Portret van Hildegard

42 ben ik als ik in Wittevrouwen beland. Net een relatie van 22 jaar achter de rug. Net ontslagen en opkrabbelend uit mijn tweede burn-out, koop ik voor een habbekrats mijn huisje aan de Frederikastraat. Met een acht- en een negenjarige.
Wittevrouwen ontvangt me op mijn slechts.

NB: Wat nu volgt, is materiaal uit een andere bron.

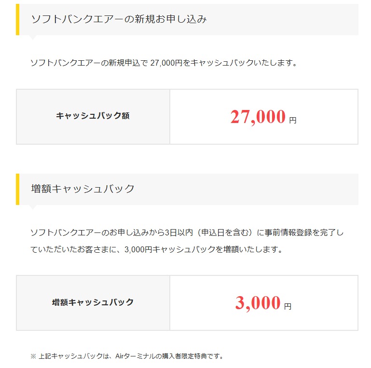Click the 増額キャッシュバック table label cell
Screen dimensions: 371x368
pos(93,303)
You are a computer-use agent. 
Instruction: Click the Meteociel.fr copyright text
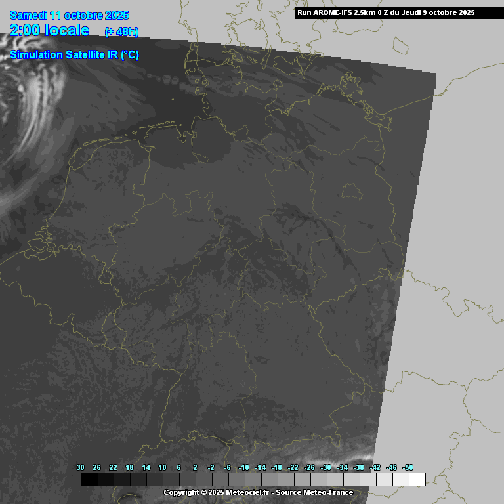coord(216,492)
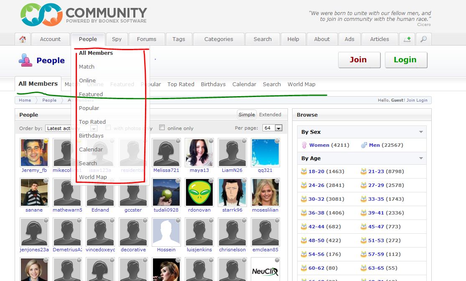466x281 pixels.
Task: Click the cake icon next to 27-29
Action: pyautogui.click(x=364, y=185)
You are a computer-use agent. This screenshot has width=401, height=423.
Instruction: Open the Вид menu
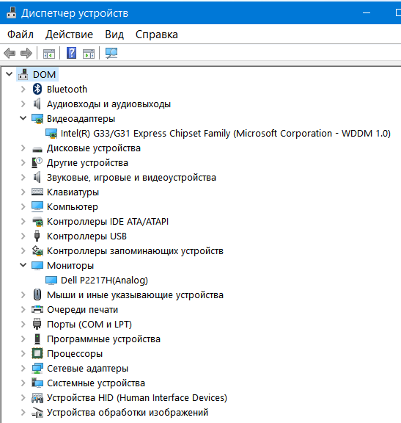click(114, 35)
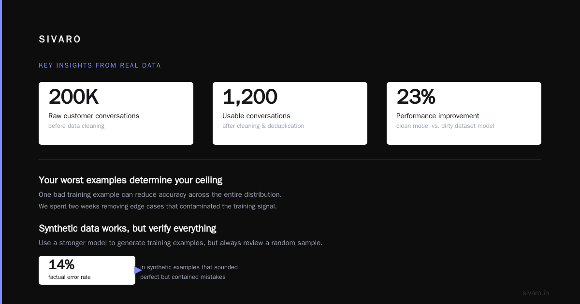Click the 'before data cleaning' caption

pyautogui.click(x=76, y=126)
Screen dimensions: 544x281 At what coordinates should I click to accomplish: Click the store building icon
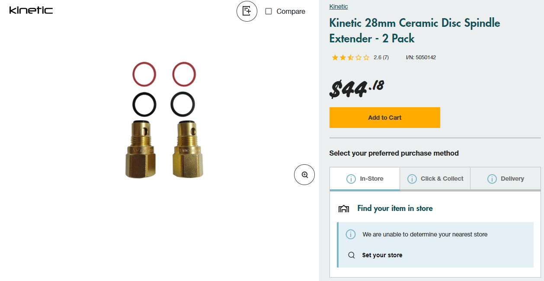point(344,208)
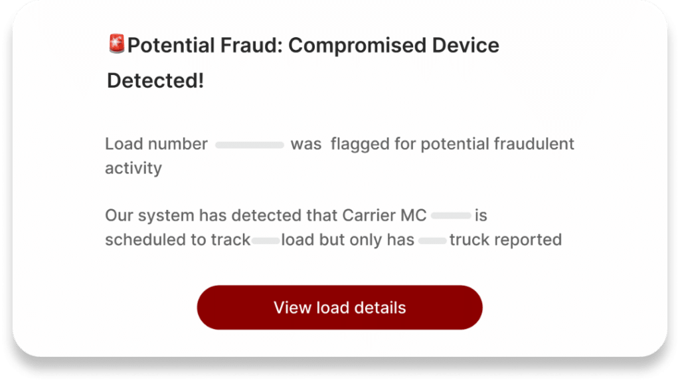Click the word 'was' after load number
Viewport: 680px width, 382px height.
pyautogui.click(x=306, y=144)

Met elke centimeter die ik in mijn volledig uitgewoonde huisje onder handen neem, krabbel ik op. De nieuwe buurman steekt met oud- en nieuw de eerste vuurpijl af met mijn zoon. Na het eten een ommetje door de wijk naar Roberto. Daarna verhaaltjes voor het slapengaan in de laatste avondzon op het bankje voor het huis.
Ik bak pannenkoeken voor de straat. We kijken samen naar het EK. Watergevechten met de studenten op de hoek. Sneeuwballen in de winter. Ik start een eigen bedrijf.
Harde woorden bij het ontbijt. De sportschoenen die kwijt zijn. De schilderijtjes trillen aan de muur als de kamerdeur dichtgesmeten wordt. Jongens, denk aan de buren!
Fiets voor de tweede keer gejat. Nachten wakker: komen er wel genoeg opdrachten binnen? De badkamer lekt. De jongste gaat niet lekker op school.
Maar elke zondag trekt het gezin met 5 kinderen door mijn straatje. De jongens keurig. De meisjes gerokt. Vriendelijk knikkend. Een andere wereld loopt door de mijne.
De dikke man met zijn te dikke teckel.
De katten uit de buurt die door dochter naar binnen gelokt worden en zich dagelijks melden door staand op het bankje naar binnen te kijken. Het carillon van de Dom dat soms om 4 uur ’s nachts een melodietje slaat. Dat ik zomers op het platte dakje van de keuken slaap omdat het niet uit te houden is op mijn zolderkamertje. En dat ik dan hoor hoe het bed van de buurman kraakt. Iemand hoest, een baby huilt. De studenten komen thuis met de merels.
Zo thuis ben ik dan.
Dankjewel Wittevrouwen
Vanaf deze maand zal ik kleine odes brengen aan mijn buurt.
We wonen op dezelfde vierkante kilometer. We voelen dezelfde regen, we horen dezelfde merel en het slaan van de Dom. Bij de Jumbo kennen we onze zwervers. Zonder dat we het doorhebben, spelen we figuranten in elkaars bestaan. En we komen er altijd veilig thuis.